— DOCUMENT TEXT —
=-=-=
Information Security Planning Lead
Date ActiveMar 18, 2022 12:00:00 AM
Hours Per Week40
Location436 Slater Road-HF308
Job Description/ Requirements
Since 1935, Webster Bank has been helping individuals, families and businesses meet their financial goals. As a leading regional bank, Webster's strong foundation is built on our core values of responsibility, respect, teamwork, trust and commitment to our communities. Webster bankers remain our most valuable asset, and we pride ourselves on our diverse, equitable and inclusive work environment. Come join our team!
Oversee technology process inventory and ensure all regulatory and industry requirements are consolidated and incorporated into the technology control framework, including SOX, SOC 2, PCI, and Center for Internet Security controls.
Coordinate and direct assurance and assessment schedules to cover all risks and controls
Collaborate with internal and external stakeholders to implement efficient, effective and sustainable assessment and assurance activities throughout the technology organization.
- Oversee information technology and information security control framework, including requirements from SOX, SOC2, Hitrust, PCI.
=-=-=
Collected data:
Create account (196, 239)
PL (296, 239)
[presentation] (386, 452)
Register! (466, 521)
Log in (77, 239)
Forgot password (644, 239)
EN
=-=-=
— TASKS TO CARRY OUT —
1) According to the job posting, since what year has Webster Bank been helping individuals, families and businesses meet their financial goals?
2) Resume the job posting from where it stops.

— RESULTS FOR EACH TASK —
1) Since 1935.

2)
- Coordinate with internal and external assessors to provide consistent approach to assurance activities, including regulatory, internal and external audit (SOC 2/SOX/PCI).
- Manage assurance and risk assessment schedules to ensure adequate coverage of processes and risks while providing efficiency.
- Lead opportunities to improve efficiency, reduce audit fatigue and automate coordination activities.
- Contribute to information technology and security risk reporting.
- Collaborate with Agile teams to ensure risk remediation efforts are captured and prioritized.
- Collaborate with second line Information Risk function, including providing review and feedback on policies and standards.
- Bachelor's Degree in Information Technology/Security or another relevant field.
- 5+ years' experience in information security and/or risk management.
- Strong understanding of technology and information security frameworks, regulatory guidance for information security and banking, and risk methodology/terminology.
- Ability to work independently in a fast-paced environment.
- Exceptional organizational skills, strong written and verbal communication skills.
- Ability to collaborate with and influence a wide group of stakeholders across the technology organization.
- Advanced skills in Excel, PowerPoint, and Word required.